* Prompt *
Find all lines below containing the string "each" and return them.

Dataset entries
--- --- ---

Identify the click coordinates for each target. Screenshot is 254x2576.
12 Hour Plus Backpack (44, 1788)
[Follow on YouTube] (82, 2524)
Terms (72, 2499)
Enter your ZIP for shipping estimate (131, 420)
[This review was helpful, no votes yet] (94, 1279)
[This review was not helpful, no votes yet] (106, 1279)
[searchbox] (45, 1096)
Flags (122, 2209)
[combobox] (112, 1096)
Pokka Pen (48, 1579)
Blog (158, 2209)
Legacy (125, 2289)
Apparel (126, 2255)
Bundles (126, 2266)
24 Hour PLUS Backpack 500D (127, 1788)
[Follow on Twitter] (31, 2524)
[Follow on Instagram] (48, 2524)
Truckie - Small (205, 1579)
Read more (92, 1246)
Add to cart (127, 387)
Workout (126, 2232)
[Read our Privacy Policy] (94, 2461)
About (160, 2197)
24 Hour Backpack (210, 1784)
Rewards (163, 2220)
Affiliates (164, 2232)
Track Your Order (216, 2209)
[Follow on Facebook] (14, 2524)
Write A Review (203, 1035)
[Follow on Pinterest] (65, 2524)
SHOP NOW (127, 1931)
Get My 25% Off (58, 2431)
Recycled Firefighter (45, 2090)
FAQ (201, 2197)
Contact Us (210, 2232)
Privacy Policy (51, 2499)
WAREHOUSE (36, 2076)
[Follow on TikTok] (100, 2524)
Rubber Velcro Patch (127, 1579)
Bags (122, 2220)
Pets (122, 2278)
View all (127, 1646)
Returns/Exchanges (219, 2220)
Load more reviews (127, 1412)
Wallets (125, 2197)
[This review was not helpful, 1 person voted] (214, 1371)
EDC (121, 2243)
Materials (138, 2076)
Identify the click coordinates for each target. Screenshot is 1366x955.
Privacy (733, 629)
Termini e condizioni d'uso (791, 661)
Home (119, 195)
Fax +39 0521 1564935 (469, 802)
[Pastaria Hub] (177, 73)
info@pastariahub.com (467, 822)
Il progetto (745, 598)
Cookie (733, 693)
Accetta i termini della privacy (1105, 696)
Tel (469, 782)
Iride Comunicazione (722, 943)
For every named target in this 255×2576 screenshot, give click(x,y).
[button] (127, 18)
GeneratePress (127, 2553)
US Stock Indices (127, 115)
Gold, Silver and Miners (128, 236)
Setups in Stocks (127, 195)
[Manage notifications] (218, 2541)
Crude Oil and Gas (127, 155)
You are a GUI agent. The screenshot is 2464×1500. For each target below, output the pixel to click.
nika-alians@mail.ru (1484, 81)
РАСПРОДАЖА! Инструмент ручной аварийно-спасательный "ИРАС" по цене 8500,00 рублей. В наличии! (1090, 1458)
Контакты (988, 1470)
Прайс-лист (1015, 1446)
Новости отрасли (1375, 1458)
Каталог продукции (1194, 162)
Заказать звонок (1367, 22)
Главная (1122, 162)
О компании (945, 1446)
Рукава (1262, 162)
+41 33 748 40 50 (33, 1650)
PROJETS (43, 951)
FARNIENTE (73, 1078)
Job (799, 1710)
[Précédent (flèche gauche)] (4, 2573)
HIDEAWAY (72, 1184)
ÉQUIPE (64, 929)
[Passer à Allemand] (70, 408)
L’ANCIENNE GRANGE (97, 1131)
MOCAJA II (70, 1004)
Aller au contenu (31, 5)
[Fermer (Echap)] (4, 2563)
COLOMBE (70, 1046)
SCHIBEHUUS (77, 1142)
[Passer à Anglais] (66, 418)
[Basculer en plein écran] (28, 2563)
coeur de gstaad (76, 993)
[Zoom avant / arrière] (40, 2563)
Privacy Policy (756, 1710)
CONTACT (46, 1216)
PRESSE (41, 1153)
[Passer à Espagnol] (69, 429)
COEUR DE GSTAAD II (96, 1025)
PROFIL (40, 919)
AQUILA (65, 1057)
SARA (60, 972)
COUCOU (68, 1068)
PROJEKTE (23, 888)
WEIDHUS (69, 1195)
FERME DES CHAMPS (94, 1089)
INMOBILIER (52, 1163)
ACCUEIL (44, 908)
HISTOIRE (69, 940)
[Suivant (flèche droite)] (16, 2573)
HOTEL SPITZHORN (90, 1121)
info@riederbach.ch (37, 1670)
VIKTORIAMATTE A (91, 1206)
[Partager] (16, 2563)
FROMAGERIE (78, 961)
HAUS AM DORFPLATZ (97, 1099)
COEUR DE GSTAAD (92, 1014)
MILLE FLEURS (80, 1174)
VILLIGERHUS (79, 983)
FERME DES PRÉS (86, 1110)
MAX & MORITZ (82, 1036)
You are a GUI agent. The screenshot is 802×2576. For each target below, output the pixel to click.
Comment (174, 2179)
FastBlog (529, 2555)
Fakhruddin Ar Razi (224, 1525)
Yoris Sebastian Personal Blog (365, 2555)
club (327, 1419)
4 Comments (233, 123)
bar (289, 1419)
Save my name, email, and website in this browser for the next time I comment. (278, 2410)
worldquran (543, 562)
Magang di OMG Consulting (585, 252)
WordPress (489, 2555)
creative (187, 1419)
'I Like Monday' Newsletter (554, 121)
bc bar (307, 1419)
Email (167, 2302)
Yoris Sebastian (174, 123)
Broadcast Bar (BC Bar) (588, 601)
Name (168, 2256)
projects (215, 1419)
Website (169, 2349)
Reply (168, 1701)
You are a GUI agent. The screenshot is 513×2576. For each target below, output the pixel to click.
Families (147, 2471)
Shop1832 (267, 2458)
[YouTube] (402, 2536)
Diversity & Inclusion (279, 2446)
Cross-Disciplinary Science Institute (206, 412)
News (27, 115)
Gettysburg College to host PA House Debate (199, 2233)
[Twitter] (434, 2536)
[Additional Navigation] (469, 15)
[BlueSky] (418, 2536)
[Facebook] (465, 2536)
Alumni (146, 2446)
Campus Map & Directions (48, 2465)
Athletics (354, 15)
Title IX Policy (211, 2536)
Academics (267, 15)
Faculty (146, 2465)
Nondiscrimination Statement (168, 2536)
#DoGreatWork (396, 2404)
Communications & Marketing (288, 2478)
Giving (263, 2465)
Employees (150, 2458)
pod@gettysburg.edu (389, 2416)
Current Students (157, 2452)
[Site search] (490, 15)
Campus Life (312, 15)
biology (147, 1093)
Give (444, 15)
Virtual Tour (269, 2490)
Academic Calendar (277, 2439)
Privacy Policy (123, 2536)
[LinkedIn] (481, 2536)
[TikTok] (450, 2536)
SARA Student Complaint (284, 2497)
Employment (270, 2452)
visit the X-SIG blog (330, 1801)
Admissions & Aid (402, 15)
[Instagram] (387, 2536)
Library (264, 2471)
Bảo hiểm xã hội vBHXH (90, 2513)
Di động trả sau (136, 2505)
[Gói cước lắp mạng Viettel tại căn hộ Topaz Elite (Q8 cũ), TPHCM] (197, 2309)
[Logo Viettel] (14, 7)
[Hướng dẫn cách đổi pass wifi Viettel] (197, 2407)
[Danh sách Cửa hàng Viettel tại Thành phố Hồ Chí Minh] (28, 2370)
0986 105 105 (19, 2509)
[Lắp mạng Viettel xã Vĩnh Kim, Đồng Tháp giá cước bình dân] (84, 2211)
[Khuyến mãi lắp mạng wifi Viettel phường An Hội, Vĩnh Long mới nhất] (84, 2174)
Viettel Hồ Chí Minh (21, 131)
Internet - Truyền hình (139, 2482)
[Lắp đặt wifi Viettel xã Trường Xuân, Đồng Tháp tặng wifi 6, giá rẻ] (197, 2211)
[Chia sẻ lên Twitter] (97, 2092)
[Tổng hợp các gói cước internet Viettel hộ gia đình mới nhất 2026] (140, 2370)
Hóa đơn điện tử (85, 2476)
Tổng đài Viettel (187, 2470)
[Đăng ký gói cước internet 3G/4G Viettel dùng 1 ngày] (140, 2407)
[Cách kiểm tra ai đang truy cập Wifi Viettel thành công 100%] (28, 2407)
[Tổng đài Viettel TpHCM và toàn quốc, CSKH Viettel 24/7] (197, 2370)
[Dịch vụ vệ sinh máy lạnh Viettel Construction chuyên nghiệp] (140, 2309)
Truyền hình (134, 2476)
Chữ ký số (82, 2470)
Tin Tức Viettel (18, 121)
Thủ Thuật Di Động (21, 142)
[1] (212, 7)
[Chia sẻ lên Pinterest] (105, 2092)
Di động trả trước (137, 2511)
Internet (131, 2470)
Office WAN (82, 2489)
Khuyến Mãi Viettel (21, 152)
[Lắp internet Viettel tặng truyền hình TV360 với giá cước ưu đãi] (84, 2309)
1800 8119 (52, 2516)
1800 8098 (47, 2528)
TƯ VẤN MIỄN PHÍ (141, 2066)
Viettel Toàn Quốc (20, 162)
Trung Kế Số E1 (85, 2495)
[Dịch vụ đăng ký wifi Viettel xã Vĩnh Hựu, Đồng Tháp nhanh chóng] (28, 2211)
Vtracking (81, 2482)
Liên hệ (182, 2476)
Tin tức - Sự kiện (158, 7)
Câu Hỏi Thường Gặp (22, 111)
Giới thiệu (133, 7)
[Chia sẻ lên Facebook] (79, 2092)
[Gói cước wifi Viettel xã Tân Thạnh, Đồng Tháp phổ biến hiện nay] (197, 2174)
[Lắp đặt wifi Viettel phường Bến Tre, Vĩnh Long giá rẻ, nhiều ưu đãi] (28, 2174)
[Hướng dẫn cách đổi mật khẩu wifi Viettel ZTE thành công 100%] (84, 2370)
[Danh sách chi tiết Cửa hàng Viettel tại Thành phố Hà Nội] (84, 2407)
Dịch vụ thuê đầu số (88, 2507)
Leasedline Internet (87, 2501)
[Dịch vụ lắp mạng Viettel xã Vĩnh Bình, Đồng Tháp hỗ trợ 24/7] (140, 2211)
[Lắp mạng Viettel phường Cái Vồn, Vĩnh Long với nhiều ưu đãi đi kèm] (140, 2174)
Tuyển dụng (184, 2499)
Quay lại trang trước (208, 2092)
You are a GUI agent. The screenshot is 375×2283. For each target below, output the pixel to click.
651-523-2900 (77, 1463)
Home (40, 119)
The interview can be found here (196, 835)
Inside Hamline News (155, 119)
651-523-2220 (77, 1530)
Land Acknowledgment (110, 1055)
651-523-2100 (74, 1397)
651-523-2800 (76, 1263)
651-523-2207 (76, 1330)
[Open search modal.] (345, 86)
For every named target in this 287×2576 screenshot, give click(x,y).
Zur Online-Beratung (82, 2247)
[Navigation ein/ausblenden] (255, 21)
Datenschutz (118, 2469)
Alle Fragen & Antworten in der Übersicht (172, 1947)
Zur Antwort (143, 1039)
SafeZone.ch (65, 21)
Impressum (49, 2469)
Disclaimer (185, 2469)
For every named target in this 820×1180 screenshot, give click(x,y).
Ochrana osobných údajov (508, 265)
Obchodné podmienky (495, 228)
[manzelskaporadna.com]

--- --- ---

* Written solution *
Identify the click coordinates for each target. Screenshot is 254x2576.
Identify the click coordinates for each target. Screenshot is 1366x955.
You are a GUI agent. The screenshot is 2464×1500. For each target below, output the pixel to click.
You are a GUI agent. The screenshot is 802×2576. For each target below, output the pixel to click.
You are a GUI agent. The screenshot is 513×2576. For each target below, output the pixel to click.
You are a GUI agent. The screenshot is 375×2283. For each target below, output the pixel to click.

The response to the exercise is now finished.